Igor Alexis Goicovic Donoso (born 5 November 1960) is a Chilean historian and scholar dedicated to the social history, field which he has territorially deploy in Viña del Mar.

He has taught lessons at the University of Chile or the University of Playa Ancha.

==Biography==
Goicovic was born in the town of Illapel at the Coquimbo Region. Then he completed his High School at the C-17 Lyceum of Los Vilos, near to La Serena. In 1980, he joined the History Institute of the Pontifical Catholic University of Valparaíso where he graduated in 1989 as Professor of History and Geography.

While studying, he was a tough activist against Augusto Pinochet's dictatorship. First, as a member of the Socialist Party Youth (JS) and then in the ranks of the Revolutionary Left Movement (MIR), Marxist-leninist organisation.

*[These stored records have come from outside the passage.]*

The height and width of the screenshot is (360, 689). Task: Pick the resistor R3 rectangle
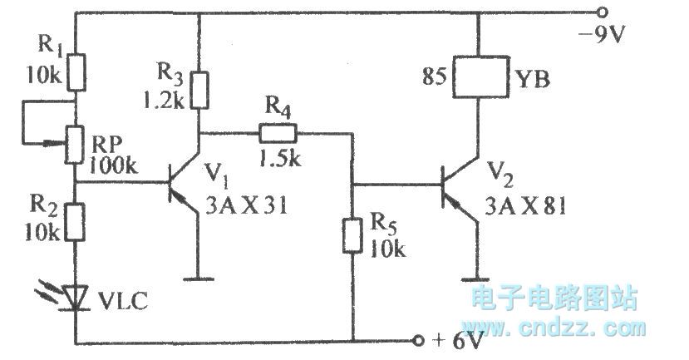[x=200, y=91]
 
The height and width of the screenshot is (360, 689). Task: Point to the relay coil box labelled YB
[x=477, y=80]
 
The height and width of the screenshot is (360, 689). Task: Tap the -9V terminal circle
[x=602, y=13]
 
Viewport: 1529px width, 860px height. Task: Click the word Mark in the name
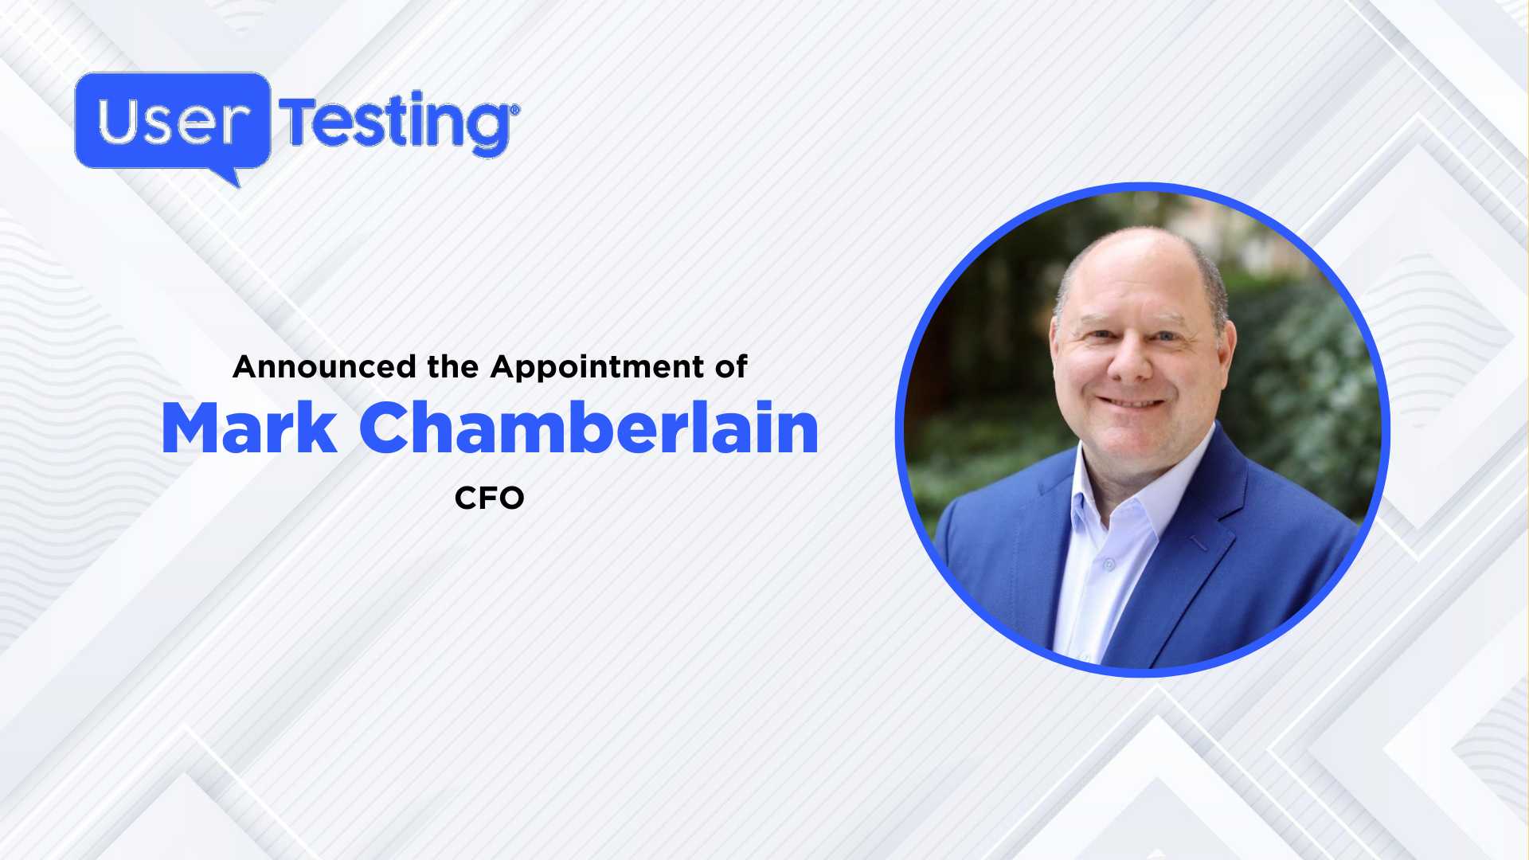click(x=248, y=429)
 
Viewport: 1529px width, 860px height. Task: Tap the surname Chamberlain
click(x=589, y=429)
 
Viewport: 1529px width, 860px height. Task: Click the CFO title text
click(x=489, y=498)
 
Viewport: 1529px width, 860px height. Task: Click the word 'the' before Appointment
click(x=452, y=367)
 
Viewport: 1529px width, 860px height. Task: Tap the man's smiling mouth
click(x=1132, y=403)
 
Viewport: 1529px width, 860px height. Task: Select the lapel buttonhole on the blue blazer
click(x=1199, y=544)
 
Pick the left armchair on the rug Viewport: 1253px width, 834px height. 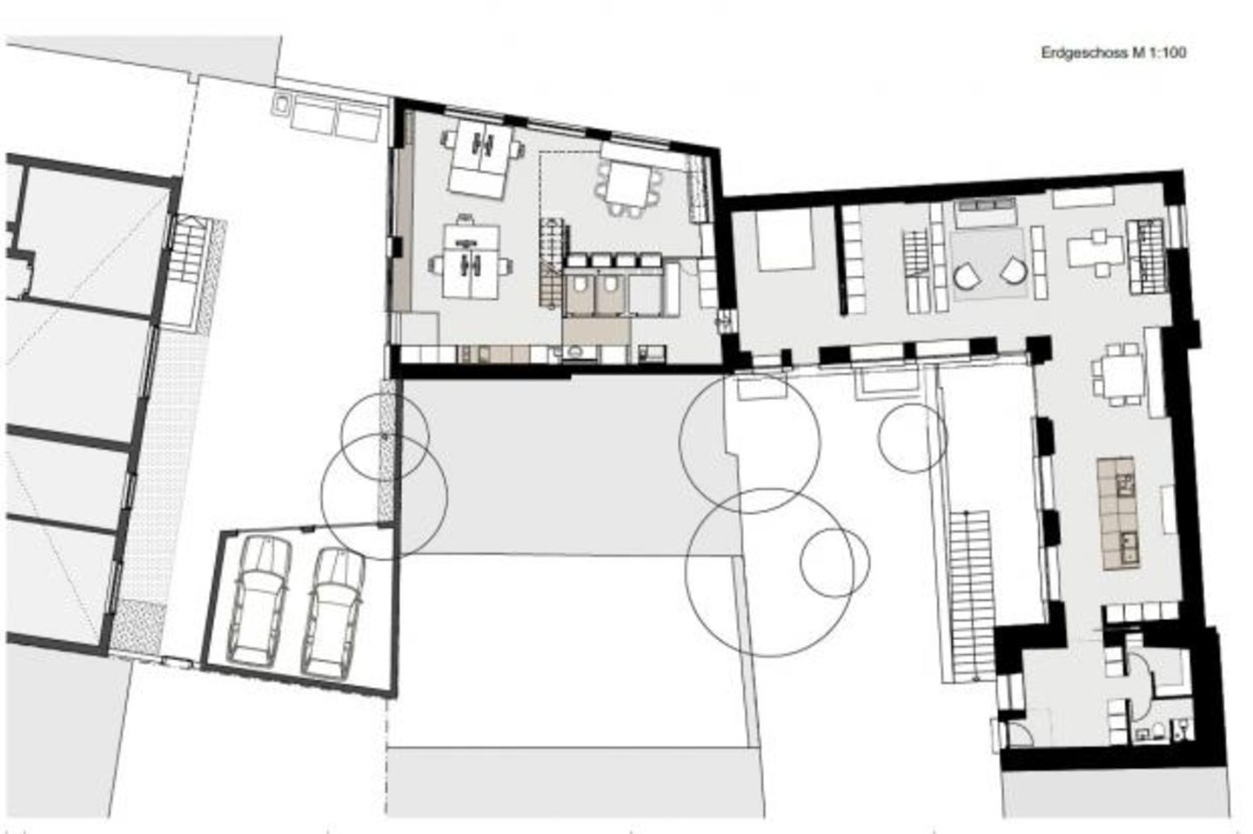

As a consequence of his role of activist, Goicovic was arrested on two occasions: first, in 1982, when he was accused of violating Decree Law No. 77, which outlawed leftist political organizations, so he was jailed for three months in the La Serena Public Jail; the second time, in 1984, he was accused of violating the Law on Arms and Explosives Control of October 21, 1972, being this time jailed for two years in the Valparaíso Public Prison.

When the dictatorship had ended, in 1990, he joined the Vina del Mar Municipal Corporation for Social Development as teacher of History and Geography. There, he worked until 2002 as classroom teacher at the Los Castaños Adult Education Center (the current «Los Castaños Education, Training and Improvement Center»).